Tutto questo avviene mentre il presidente americano Donald Trump ieri sera ha detto ai giornalisti alla Casa Bianca: "Credo che avrò l'onore di prendere Cuba. Che io la liberi, la prenda, che io pensi di poterne fare tutto ciò che voglio, volete sapere la verità... Sono una nazione molto indebolita in questo momento".
La richiesta di rimozione di Díaz-Canel
Durante i colloqui tra Stati Uniti e Cuba sul futuro dell'isola, funzionari dell'amministrazione Trump hanno chiesto a Cuba di rimuovere il presidente Miguel Díaz-Canel dal suo incarico, secondo quanto riferito dal New York Times.
Obiettivi di Washington e situazione attuale
Washington mira a rovesciare Díaz-Canel e allo stesso tempo a consentire al governo comunista cubano di rimanere al potere, secondo l'analisi del quotidiano che cita quattro fonti anonime a conoscenza dei colloqui. Durante un incontro con alti funzionari cubani, trasmesso in diretta televisiva nazionale venerdì, Díaz-Canel ha dichiarato che L'Avana stava negoziando con Washington, ma ha fornito pochi dettagli sulla natura dei colloqui.
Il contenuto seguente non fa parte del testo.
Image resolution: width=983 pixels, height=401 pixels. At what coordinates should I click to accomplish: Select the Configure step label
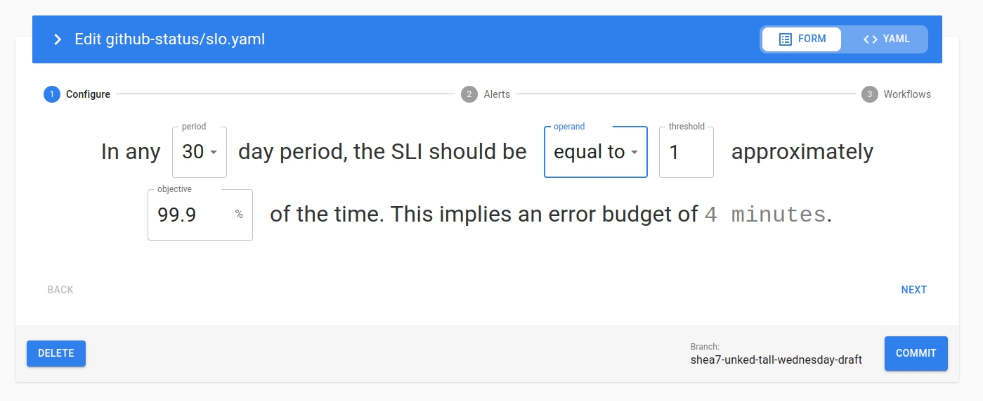[x=88, y=94]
La pressione dell'amministrazione statunitense per un nuovo leader arriva mentre l'isola è alle prese con frequenti blackout a causa dell'embargo petrolifero imposto dall'amministrazione Trump. Una fonte ha dichiarato al New York Times che "la rimozione del capo di Stato cubano consentirebbe cambiamenti economici strutturali".